* _Task material_

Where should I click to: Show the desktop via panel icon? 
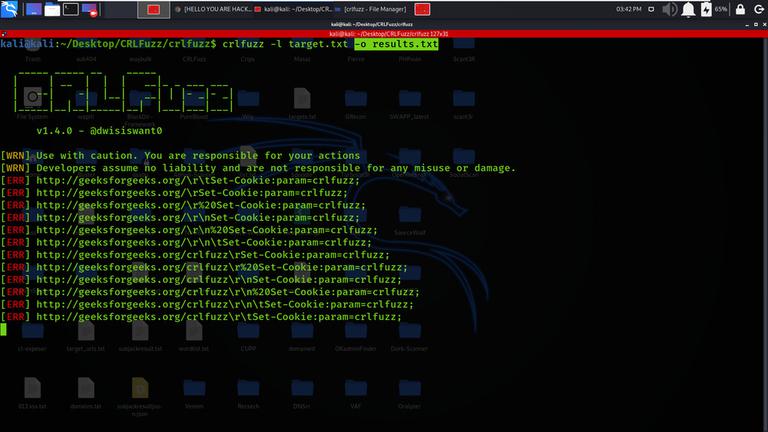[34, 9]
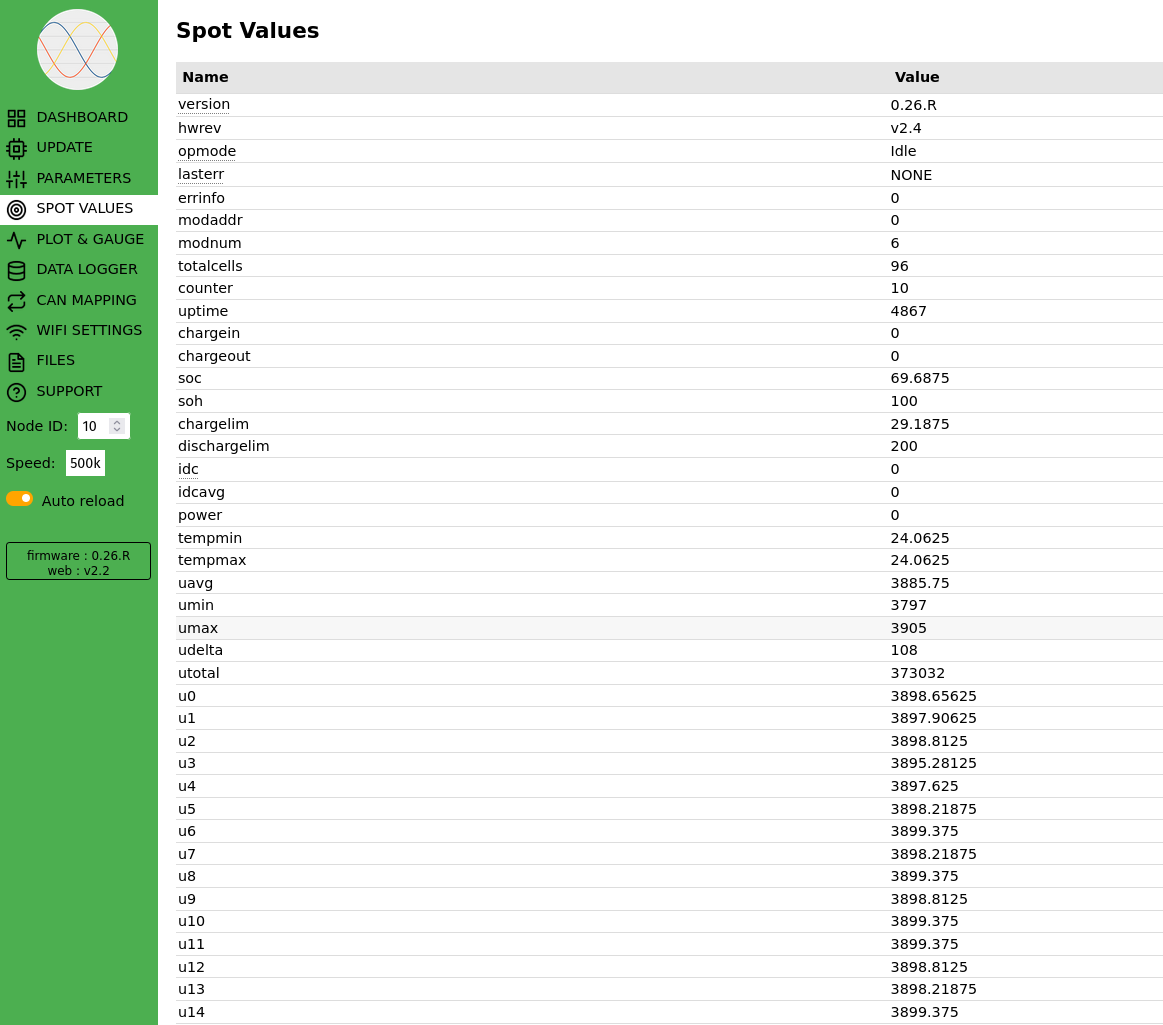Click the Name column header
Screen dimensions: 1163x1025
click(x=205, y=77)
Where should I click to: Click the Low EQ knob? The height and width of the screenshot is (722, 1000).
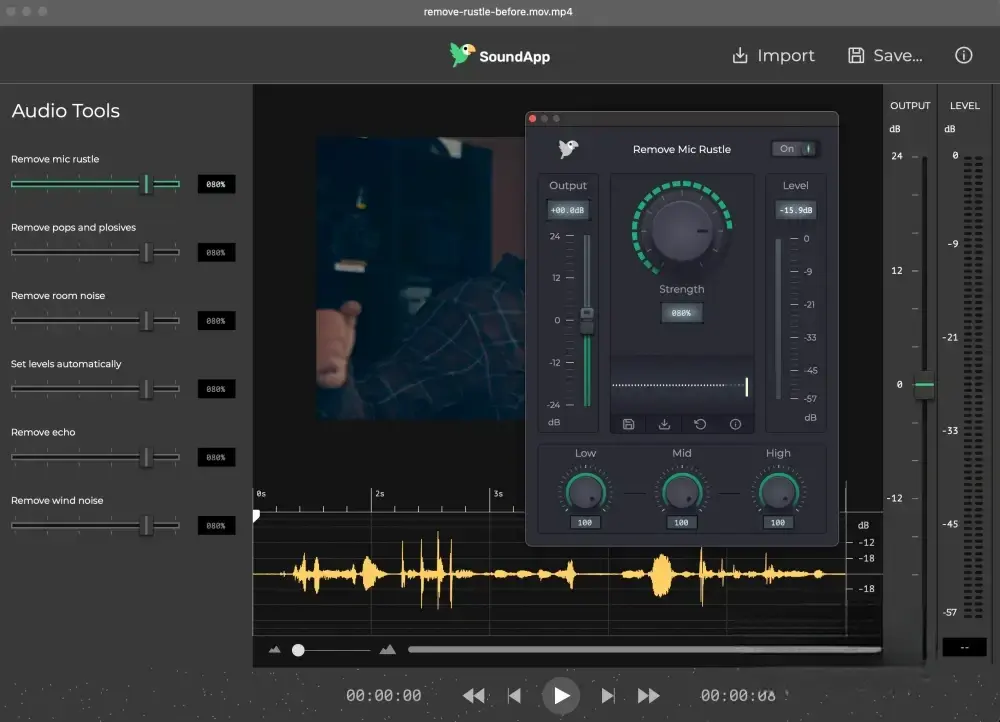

---

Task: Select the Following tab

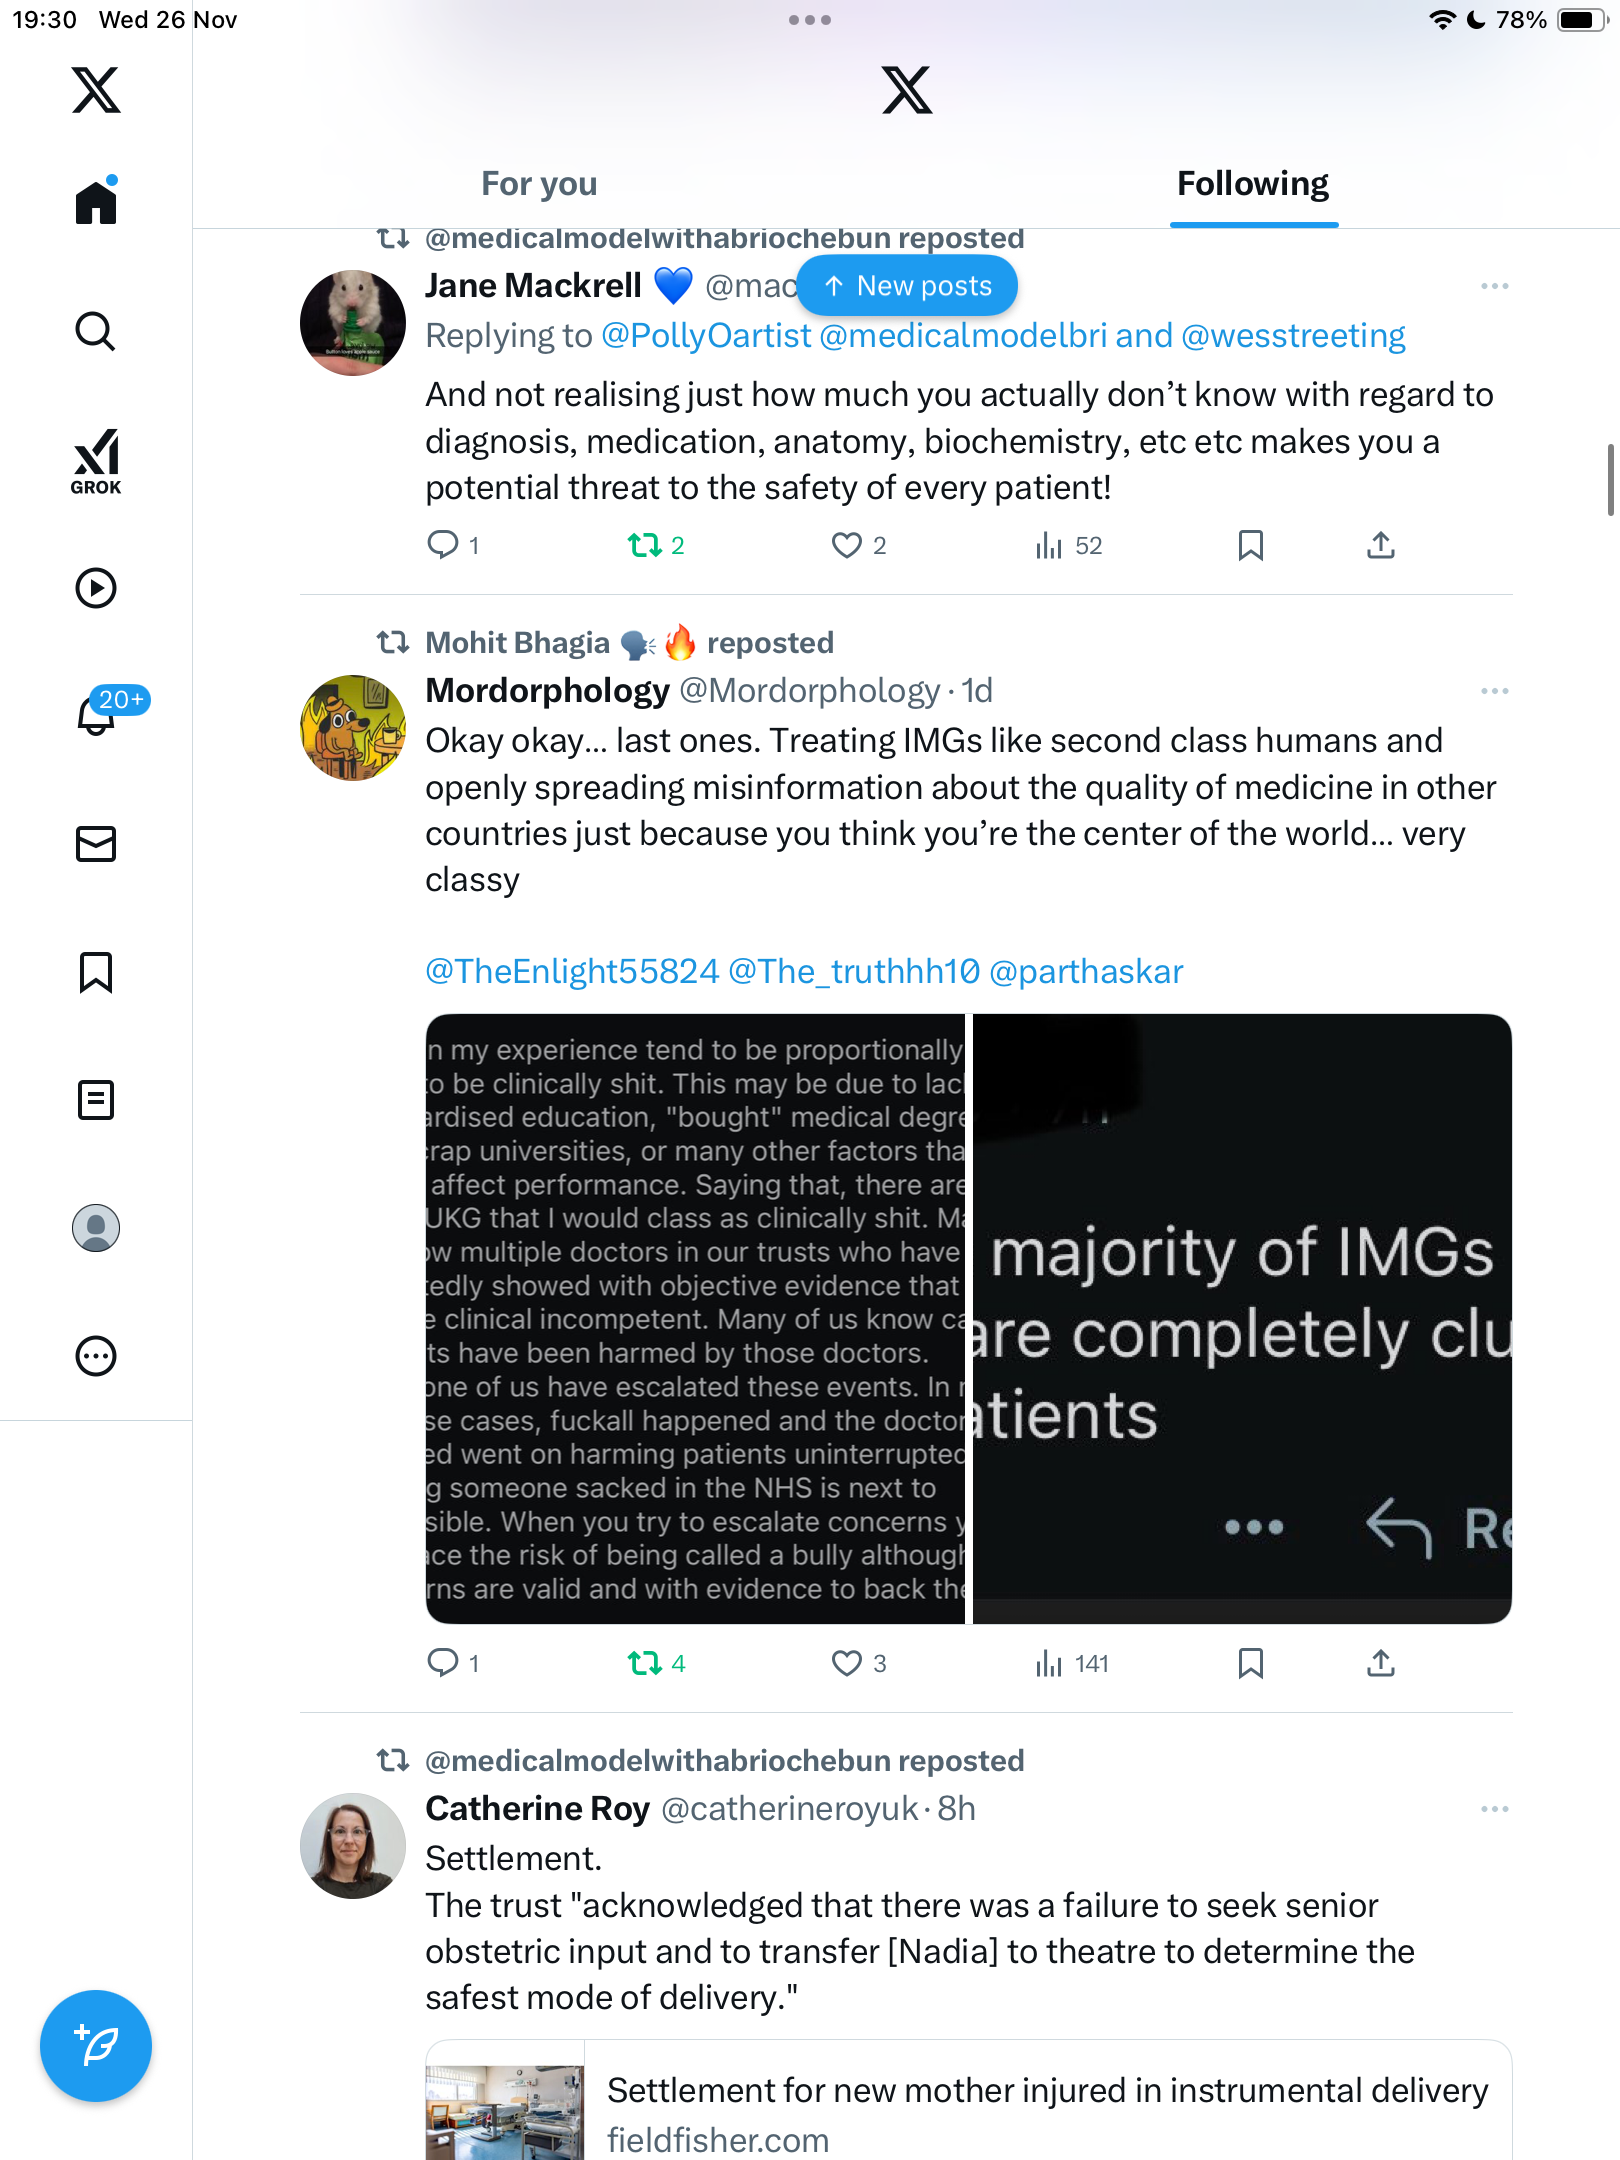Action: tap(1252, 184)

* _Problem statement_
Copy only this from above: the line containing "Where should I click to: Show", the line containing "Where should I click to: Click", and all lines between, printed exactly. Leave out the pictures.

* _Written answer_
Where should I click to: Show the desktop via panel icon? 
[34, 9]
Click the Name column header
Screen dimensions: 1163x1025
click(x=205, y=77)
Where should I click to: Click the Low EQ knob? The height and width of the screenshot is (722, 1000).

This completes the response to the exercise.